>> BEGIN SOURCE EXTRACT
The Noble and LaGrange REMCs have stepped up to provide match funding to participants, and other businesses and organization have expressed an interest in helping students save for college or vocational training.

Weimer said: “We just want the community to rally around those kids and say: You have the opportunity. The circumstances of your life shouldn’t determine what your future is. It should be the amount of work you’re willing to do, and the hopes and dreams that you have should really be the driver and the dictator.

“And that’s the part that’s exciting for me is that the community can come together as a whole and say, ‘We’re behind these kids, and whatever they dream and hope for, we can help them achieve.’

Through the Promise program, LaGrange County students will visit Trine University in Angola, while Noble County students will visit Huntington University. The program also complements what kindergartners through third-graders are already being taught, said Lisa Walter, business manager at the Cole Center Family YMCA.

“It really fits with what a lot of the schools are already doing, and kind of partners with some of the curriculum they already have in place,” she said.

The YMCA has already began collecting data from students and parents, and will ask teachers whether they’ve noticed a change in their students’ attitudes and school work since starting the program. The University of Kansas will conduct a longitudinal study of the program, and all of that data is expected to give the YMCA an idea as to whether the Promise program is working.
>> END SOURCE EXTRACT
PROBLEMS:
a) Answer these from the Promise program article, one per line:
(i) Which organizations have stepped up to provide match funding to participants?
(ii) Which university will Noble County students visit?
(iii) Which institution will conduct a longitudinal study of the program?
b) Please carry on the Promise program article from its final sentence.
>> BEGIN MATERIAL SUPPLIED
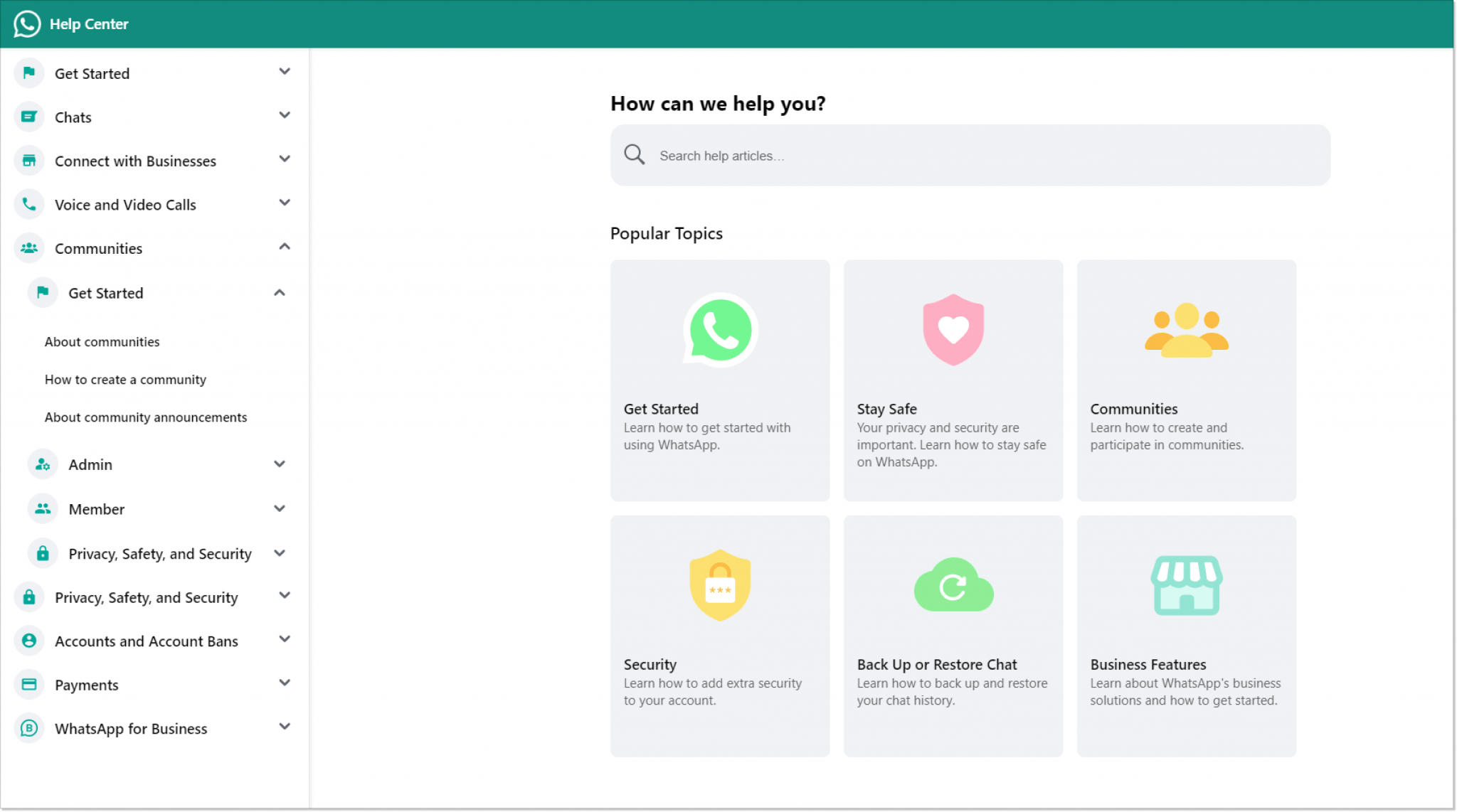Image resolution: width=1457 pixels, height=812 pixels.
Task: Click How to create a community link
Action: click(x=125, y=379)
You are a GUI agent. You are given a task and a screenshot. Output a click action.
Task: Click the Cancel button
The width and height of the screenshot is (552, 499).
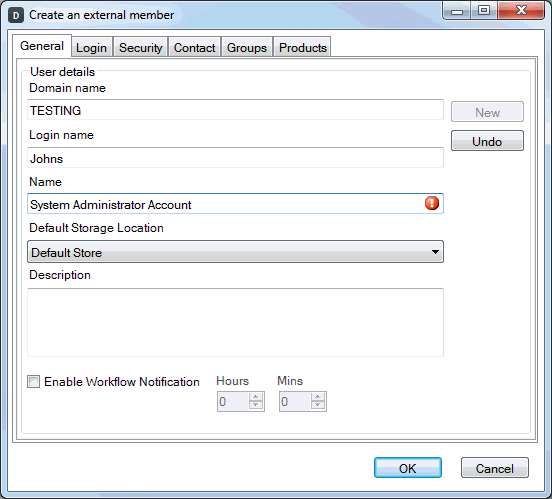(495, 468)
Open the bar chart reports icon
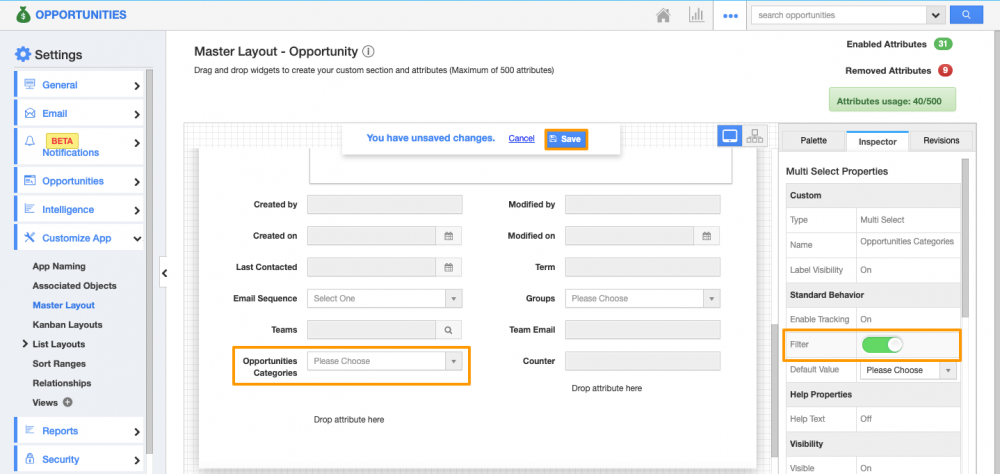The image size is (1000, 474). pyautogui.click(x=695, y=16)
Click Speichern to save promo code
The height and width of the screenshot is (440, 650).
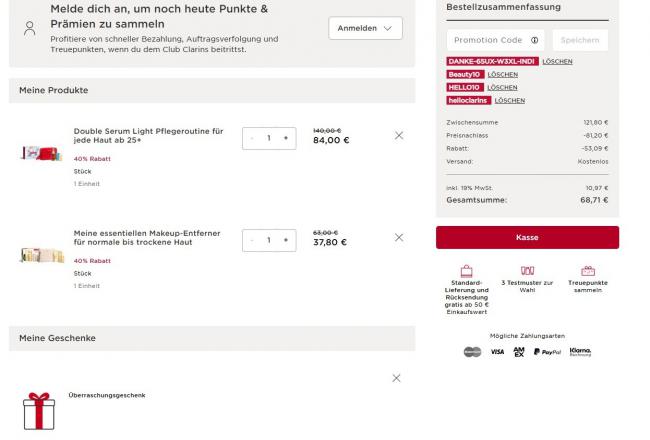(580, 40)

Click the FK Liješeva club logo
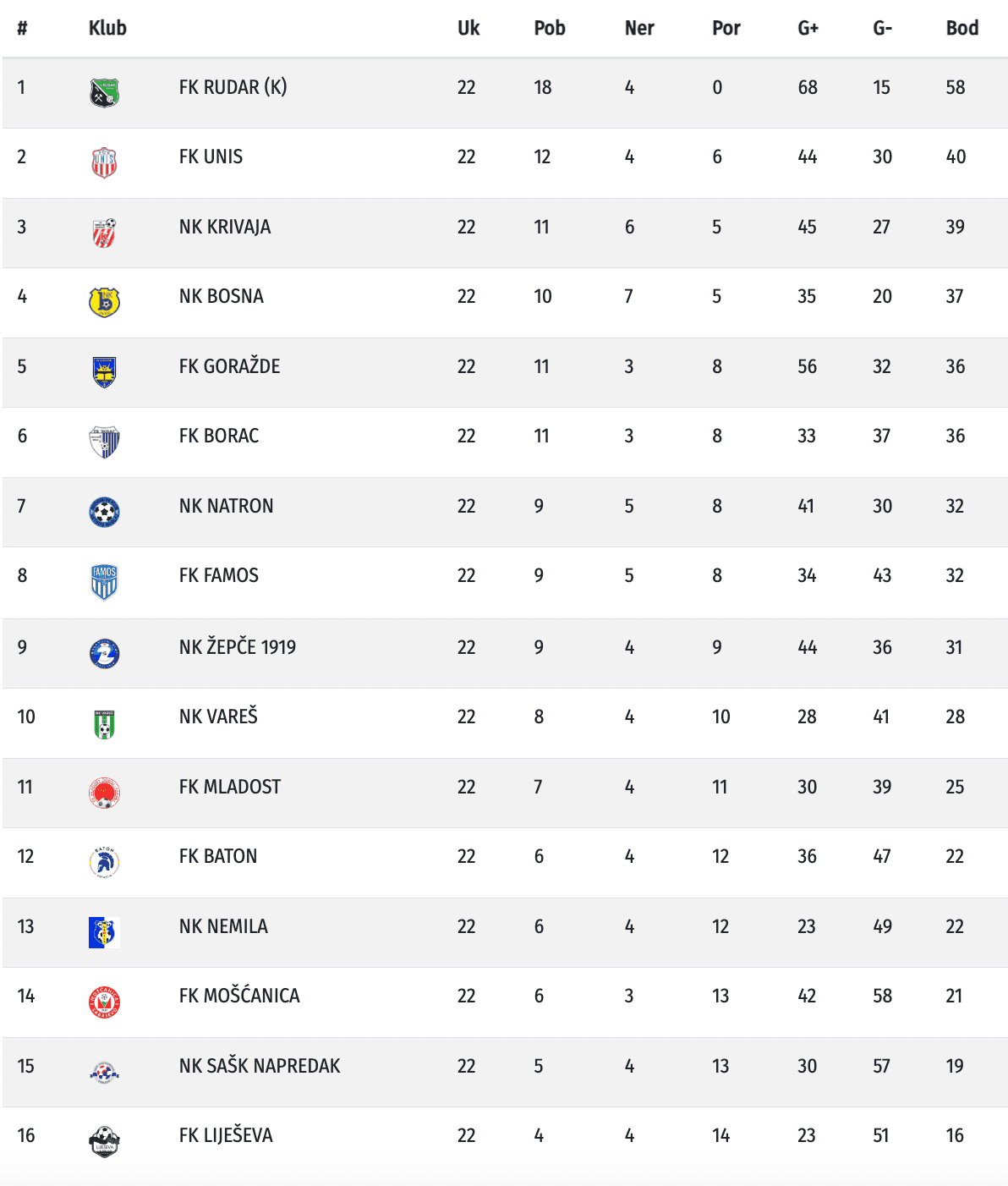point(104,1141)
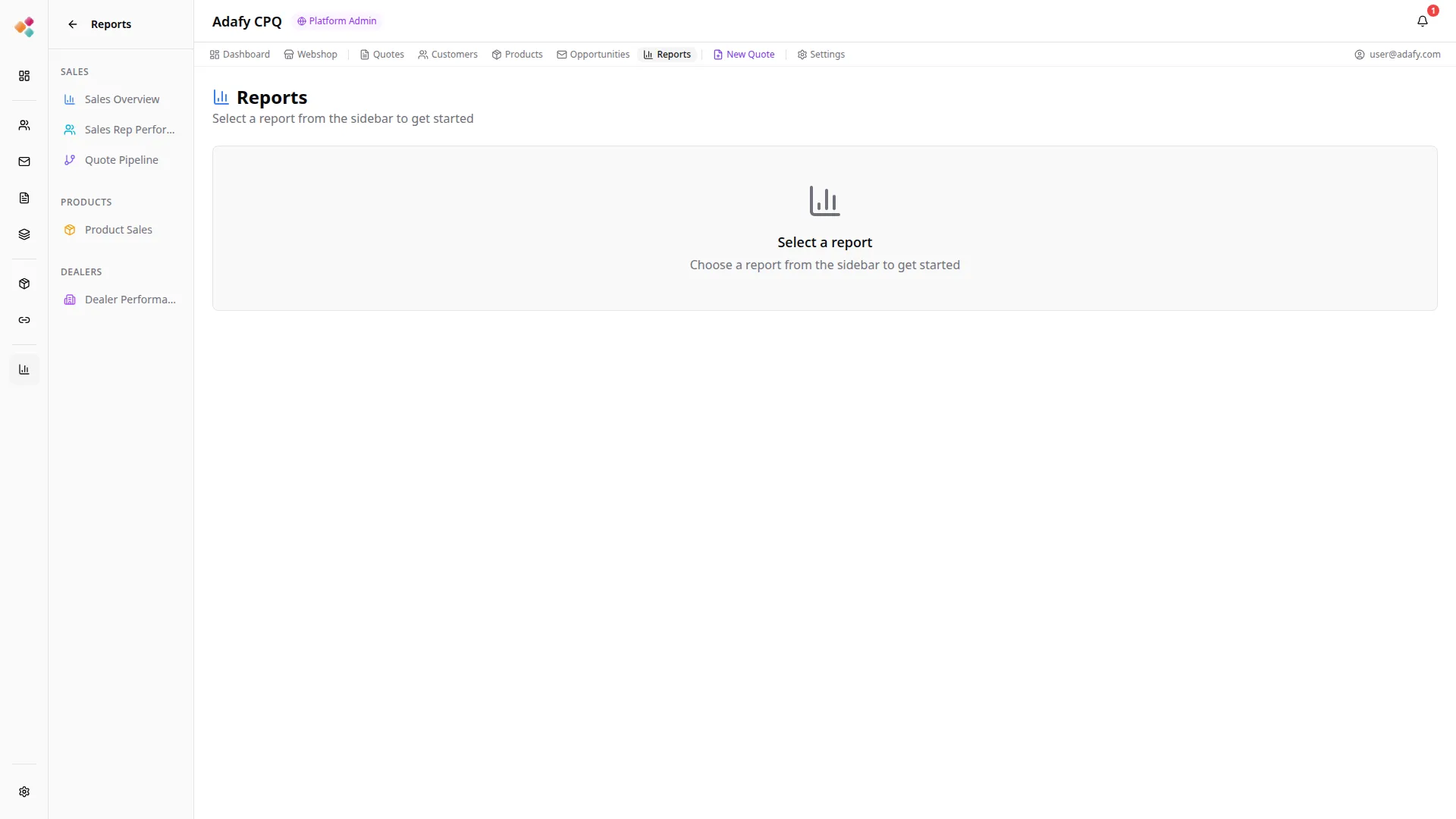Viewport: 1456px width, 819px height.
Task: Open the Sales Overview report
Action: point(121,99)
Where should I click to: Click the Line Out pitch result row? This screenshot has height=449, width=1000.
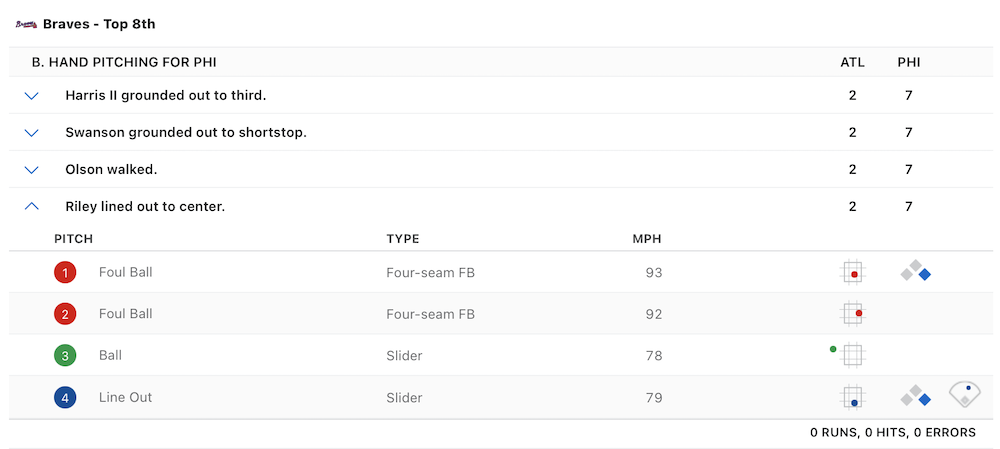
>> END MATERIAL SUPPLIED
TASK-BY-TASK OUTPUTS:
a)
(i) The Noble and LaGrange REMCs
(ii) Huntington University
(iii) The University of Kansas

b)
According to data supplied by the YMCA, Noble County has a total of 812 college savings plan accounts for students ages 18 and younger, for a penetration rate of 6.4 percent. LaGrange County has 470 accounts, for a penetration rate of 3.7 percent. Among all counties, Noble ranks 43rd and LaGrange 63rd for the percentage of those 18 and younger with a college savings plan.

Walter said during back-to-school events last Wednesday, about 190 Noble County students signed up for 529 accounts. That included her children.

“I have two kids. I should have started one long ago,” Walter said.

The YMCA’s three focus areas are youth development, healthy living and social responsibility. Weimer said the Noble and LaGrange Promise program is an extension of the organization’s mission.

“The Y’s goal is to strengthen the foundation of the community. That’s our overriding promise that we’ve made to the community,” she said.

“What better way to do that than to make a promise to the youth of our community that we’ll support them in their hopes and dreams?”